- TEXT TO READ
Scientists have considered Uranus an oddball in our solar system, but a new analysis suggests that view may be biased by unusual circumstances.

When Voyager 2 flew by the distant planet in 1986, scientists noticed that it seemed to trap energized particles of plasma, the electrically conductive gas covering our solar system, unlike any other planet orbiting our sun. The planet’s magnetic field had an intense layer of radiation that was second only to Jupiter’s notoriously brutal radiation belts.

Unlike other planets that generate their own magnetic fields, the radiation came almost entirely from very energetic electrons. The rest of Uranus’s magnetic field was mostly devoid of other kinds of charged particles, which planets ordinarily collect from the solar wind and moons orbiting inside their magnetic fields.

“This is a mystery that has baffled the scientific community ever since the Voyager 2 flyby,” said Xianzhe Jia, a professor of climate and space sciences and engineering at U-M and a co-author of the study published in Nature Astronomy.

The new analysis of the Voyager 2 data revealed that the odd magnetic field was caused by a rare event. Just before the spacecraft reached Uranus, the planet’s magnetic field had likely been squashed by a jet of unusually dense solar wind, as evidenced by a steady increase in solar wind pressure leading up to Voyager 2’s encounter with Uranus. The pounding likely compressed the electrons inside Uranus’s magnetic field into the radiation belts while other charged particles were squeezed out, like juice from a lemon.

An image on the left shows a large, shimmering blue magnetic bubble around Uranus before the arrival of Voyager 2. The planet also had a dense cloud of plasma in its magnetic field, which looks like a glowing purple haze surrounding thin, yellow radiation bands. The sun appears as a fiery red orb in the distance. An image on the right shows a smaller magnetic bubble during the voyager flyby. A stream of red plasma streams from the sun, smashing into the bubble. The glowing purple plasma is absent, and the yellow radiation bands are thicker.

- TASK REQUIREMENTS
1. Answer these questions from the passage on Uranus:
(a) In what year did Voyager 2 fly by Uranus?
(b) Which planet's radiation belts were the only ones more intense than the layer found at Uranus?
(c) In which journal was the study published?
2. Decide whether each statement agrees with the passage on Uranus. Answer yes or no, and quote the words from the passage that settle it.
(a) The radiation in Uranus's magnetic field came mostly from energetic protons.
(b) Xianzhe Jia was a co-author of the study.
(c) Solar wind pressure fell in the period before Voyager 2 reached Uranus.
3. Write the next part of the passage on Uranus, picking up after its final sentence.
The material that follows has no connection to the passage on Uranus.

Entries from a dataset:
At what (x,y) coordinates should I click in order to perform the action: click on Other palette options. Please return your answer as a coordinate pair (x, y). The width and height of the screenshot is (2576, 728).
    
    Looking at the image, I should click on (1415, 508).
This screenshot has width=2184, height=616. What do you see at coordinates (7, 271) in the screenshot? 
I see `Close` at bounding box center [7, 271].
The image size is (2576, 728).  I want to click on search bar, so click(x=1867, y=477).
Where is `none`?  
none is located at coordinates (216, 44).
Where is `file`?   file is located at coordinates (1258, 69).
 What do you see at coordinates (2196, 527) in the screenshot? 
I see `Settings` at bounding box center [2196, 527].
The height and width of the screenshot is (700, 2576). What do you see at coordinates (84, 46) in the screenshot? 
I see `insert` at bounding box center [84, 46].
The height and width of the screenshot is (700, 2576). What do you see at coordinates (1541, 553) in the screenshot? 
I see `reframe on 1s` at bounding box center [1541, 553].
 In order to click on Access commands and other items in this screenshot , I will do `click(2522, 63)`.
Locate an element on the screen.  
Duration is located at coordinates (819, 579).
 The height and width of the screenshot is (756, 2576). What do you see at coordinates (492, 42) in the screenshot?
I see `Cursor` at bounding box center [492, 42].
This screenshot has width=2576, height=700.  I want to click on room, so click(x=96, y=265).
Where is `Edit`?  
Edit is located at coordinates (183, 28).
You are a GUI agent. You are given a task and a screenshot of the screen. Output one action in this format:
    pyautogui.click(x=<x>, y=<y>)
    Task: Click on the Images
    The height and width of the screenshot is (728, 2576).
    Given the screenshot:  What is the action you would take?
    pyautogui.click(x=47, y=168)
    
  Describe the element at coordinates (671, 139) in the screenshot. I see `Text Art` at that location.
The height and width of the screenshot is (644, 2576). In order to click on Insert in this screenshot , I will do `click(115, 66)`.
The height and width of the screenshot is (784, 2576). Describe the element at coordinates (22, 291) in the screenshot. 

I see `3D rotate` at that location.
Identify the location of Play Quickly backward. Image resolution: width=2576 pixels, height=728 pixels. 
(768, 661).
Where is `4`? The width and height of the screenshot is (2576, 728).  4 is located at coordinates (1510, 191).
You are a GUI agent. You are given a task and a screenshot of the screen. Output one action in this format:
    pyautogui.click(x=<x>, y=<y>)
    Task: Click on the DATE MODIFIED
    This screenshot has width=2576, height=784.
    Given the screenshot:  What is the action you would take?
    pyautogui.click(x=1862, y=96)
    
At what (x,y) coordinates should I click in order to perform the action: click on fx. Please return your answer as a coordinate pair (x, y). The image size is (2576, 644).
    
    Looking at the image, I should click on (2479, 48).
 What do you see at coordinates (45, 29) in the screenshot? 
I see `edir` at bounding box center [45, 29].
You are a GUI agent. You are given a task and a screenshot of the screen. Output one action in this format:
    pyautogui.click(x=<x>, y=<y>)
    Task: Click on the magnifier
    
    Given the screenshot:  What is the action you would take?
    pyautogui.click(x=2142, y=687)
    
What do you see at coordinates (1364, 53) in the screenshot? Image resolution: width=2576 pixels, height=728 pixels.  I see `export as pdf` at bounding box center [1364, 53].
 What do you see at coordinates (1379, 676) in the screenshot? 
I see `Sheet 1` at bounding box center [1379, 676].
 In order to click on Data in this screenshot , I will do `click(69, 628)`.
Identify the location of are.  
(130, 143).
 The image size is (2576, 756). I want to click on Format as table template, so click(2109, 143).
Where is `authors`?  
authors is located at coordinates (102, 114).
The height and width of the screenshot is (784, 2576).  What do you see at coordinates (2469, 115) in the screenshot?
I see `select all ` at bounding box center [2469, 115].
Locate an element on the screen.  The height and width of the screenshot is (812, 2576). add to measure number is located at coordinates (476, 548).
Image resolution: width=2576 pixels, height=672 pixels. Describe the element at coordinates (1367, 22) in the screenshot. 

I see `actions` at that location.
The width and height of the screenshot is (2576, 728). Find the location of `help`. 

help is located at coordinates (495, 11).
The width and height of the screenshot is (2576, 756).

- ANSWER LIST
1.
(a) 1986
(b) Jupiter's
(c) Nature Astronomy

2.
(a) No: "the radiation came almost entirely from very energetic electrons."
(b) Yes: "a co-author of the study published in Nature Astronomy."
(c) No: "a steady increase in solar wind pressure leading up to Voyager 2’s encounter with Uranus."

3.
The panel on the left shows an artist’s concept of what Uranus’s magnetic field normally looks like—a large bubble with dense plasma and weak layers of radiation. The panel on the right shows how the solar wind squashed the planet’s magnetic field during Voyager 2’s visit to the planet. The unusual space weather emptied out the plasma and intensified the radiation belts. Illustration credit: NASA/JPL-Caltech.

“If Voyager 2 had arrived just a few days earlier, it would have observed a completely different magnetosphere at Uranus,” said Jamie Jasinski of NASA’s Jet Propulsion Laboratory in southern California and the corresponding author of the study. “The spacecraft saw Uranus in conditions that only occur about 4% of the time.”

An accurate picture of Uranus’s magnetic environment is important for scientists to understand whether its moons could be ocean worlds. Scientists discovered the ocean on Jupiter’s moon Europa by studying the moon’s magnetic field, which was induced by variations in Jupiter’s magnetic field surrounding Europa. Although two of Uranus’s moons have layers of ice similar to Europa, scientists couldn’t find any evidence of an ocean in Uranus’s weak magnetic field. If Voyager 2 had arrived before Uranus’s magnetic field was squashed, the story might have been different.

“Although we thought that the two outer moons of Uranus, Titania and Oberon, regularly move in and out of Uranus’s magnetic field, this was just because the magnetic field was squashed. Our new analysis shows that the moons actually spend the majority of their time within the planet’s magnetic field,” said Jia.

“The moons’ magnetic environment is likely influenced by variations in Uranus’s magnetic field, similar to the conditions that lead to the discovery of Europa’s ocean. Our new analysis suggests that we could look for subsurface oceans on Uranus’s moons too,” Jia added.